The last one was the magic step! This is how we would apply wind, gravity, etc to the object? Let’s look at the code!
applyForce(force){ let accelToAdd=force.copy().div(this.mass); this.acceleration.add(accelToAdd); }
Pretty simple! This function figures out how much acceleration using Newtons Second law (A = F/M), then it adds it to the overall acceleration.
Let’s look at the move function:
move(){ this.velocity.add(this.acceleration); this.position.add(this.velocity); this.acceleration.mult(0); }
I love how simple vectors make the code! The first two lines are normal for move, but the last line might look odd – this is to reset the accel to zero so it is ready to take the accelerations in the next frame (which are worked out from the forces). So each frame, the acceleration will be the sum of the acceleration from all the forces acting on it for that frame!

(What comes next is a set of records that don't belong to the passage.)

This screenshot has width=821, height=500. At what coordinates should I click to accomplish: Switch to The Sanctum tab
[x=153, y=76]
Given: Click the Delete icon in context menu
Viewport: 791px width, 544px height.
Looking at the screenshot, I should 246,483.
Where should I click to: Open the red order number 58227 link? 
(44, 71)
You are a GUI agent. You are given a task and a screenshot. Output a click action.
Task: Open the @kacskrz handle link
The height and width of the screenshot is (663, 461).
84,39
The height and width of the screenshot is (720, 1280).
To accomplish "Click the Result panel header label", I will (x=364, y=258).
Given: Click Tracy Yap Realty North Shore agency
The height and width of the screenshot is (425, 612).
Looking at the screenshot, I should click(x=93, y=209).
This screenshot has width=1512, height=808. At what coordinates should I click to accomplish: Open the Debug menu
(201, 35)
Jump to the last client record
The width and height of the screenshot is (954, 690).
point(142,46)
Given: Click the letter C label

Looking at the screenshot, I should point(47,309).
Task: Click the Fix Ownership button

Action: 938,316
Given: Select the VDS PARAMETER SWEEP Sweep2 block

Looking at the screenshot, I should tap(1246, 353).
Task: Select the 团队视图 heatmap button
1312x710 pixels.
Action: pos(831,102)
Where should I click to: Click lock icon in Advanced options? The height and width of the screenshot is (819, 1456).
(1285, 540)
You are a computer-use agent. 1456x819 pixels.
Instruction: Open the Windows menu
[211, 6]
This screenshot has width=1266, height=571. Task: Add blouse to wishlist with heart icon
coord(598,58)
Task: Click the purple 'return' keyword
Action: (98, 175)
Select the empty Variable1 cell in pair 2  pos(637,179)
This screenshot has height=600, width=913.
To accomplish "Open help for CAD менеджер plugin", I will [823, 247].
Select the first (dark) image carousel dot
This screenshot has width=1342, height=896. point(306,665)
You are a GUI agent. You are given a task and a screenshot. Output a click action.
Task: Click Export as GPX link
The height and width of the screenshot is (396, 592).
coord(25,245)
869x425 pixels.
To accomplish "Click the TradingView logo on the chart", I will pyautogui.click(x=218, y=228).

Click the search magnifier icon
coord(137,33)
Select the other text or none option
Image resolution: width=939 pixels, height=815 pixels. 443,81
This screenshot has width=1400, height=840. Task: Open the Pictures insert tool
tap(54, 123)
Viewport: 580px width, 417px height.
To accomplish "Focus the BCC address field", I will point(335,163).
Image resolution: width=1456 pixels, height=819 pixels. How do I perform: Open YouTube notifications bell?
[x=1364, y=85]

Because we have applyForce, we can add all the forces we want!
Using the Movers!
We decided to create a bunch of movers in an array:
let movers = []; function setup() { createCanvas(innerWidth, innerHeight); for(let i=0; i< NUMBER_OF_MOVERS; i++){ let startPosition=createVector(0, height/2); movers.push(new Mover(10*(i+1), startPosition)); } }
Then, in the draw function we created some forces (wind, gravity) as Vecors and applied them to the movers in a loop:
function draw() { background("LightSkyBlue"); let wind=createVector(3,0); let gravity=createVector(0,5); for(let i=0; i< NUMBER_OF_MOVERS; i++){ movers[i].applyForce(wind); movers[i].applyForce(gravity); movers[i].move(); movers[i].checkEdges(); movers[i].show(); } }
We could see that the smaller movers reacted more to the forces, just as Newton predicted!
All the code is on our github repo as usual!